Buscando un keynes

La República
Lima, 1¬? de octubre de 2008
Por Mirko Lauer

“La bonanza se va de entre las manos. La pugna gasto fiscal/austeridad fiscal ya está en las calles, perceptibles en la facilidad con que se vienen multiplicando paros y otras movilizaciones. La pregunta sobre si el gobierno se mantendrá en la superortodoxia económica quizás ya no tiene la respuesta afirmativa automática de estos dos últimos años”. (La República. Perú)

"…Ideas como que cuanto menos Estado mejor o que el mercado por su cuenta se encarga de resolver los problemas económicos ya están en entredicho en el hemisferio norte y, siguiendo la tradición, no deben tardar en aterrizar aquí para influir en los discursos políticos. Esto después de la batalla entre ajuste y gasto fiscal hoy en curso.

No solo los políticos de la izquierda, que nunca abandonó la idea de un Estado fuerte, van a estar buscando un John Maynard Keynes. También lo harán aquellos empresarios que vayan entrando al caldero hirviente de la recesión. Por lo pronto las exportaciones han empezado a sufrir las consecuencias de una menor demanda y de precios más bajos.

Prácticamente no hay manera de que el gobierno deje de pagar pato por los problemas de ruta que nos esperan. El gran público no es de hacer grandes elaboraciones en temas económicos, y espera que quien es visto como todopoderoso aporte también todas las soluciones, y de paso encuentre algunos culpables para la exhibición pública.

Mientras aquí no quiebre o cierre sus operaciones ninguna empresa de primera magnitud, el proceso va a ser gradual, al ritmo del deterioro de los indicadores sociales. La relación alzas de precios/baja en las encuestas es un adelanto de este proceso, pero no cuenta ni una fracción de la historia que vendrá con el paso de los meses.

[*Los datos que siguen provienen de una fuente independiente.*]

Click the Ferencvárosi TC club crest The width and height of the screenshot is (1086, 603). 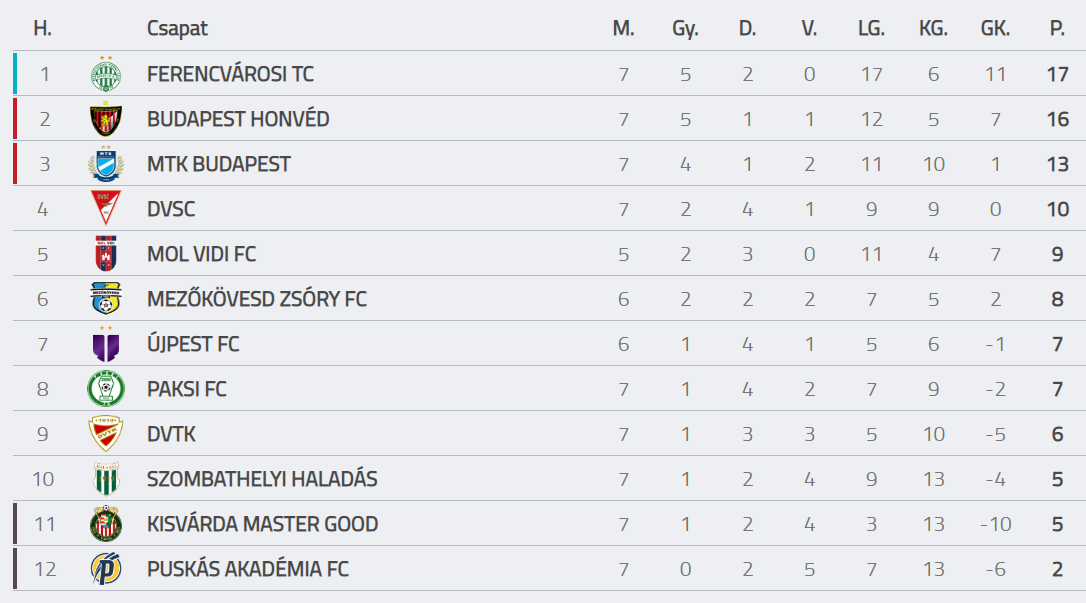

Pronósticos terribles no faltan, todos bajo el signo del contagio: deflación, sequía de créditos hacia el país, retracción de las inversiones, eventualmente nuestra propia versión de una recesión. Aunque con la estructura productiva que hay, nadie se sorprenda si seguimos creciendo al 9% en un barrio mientras los demás barrios se paralizan.

Lo cual nos devuelve a la política. La derecha en todas sus formas no tiene un discurso convincente para tiempos de crisis, más allá de la proverbial invitación al sacrificio. En cambio un discurso nacionalista articulado se puede ir llenando de argumentos atractivos tanto para los trabajadores como para los capitalistas.

La bonanza se va de entre las manos. La pugna gasto fiscal/austeridad fiscal ya está en las calles, perceptibles en la facilidad con que se vienen multiplicando paros y otras movilizaciones. La pregunta sobre si el gobierno se mantendrá en la superortodoxia económica quizás ya no tiene la respuesta afirmativa automática de estos dos últimos años".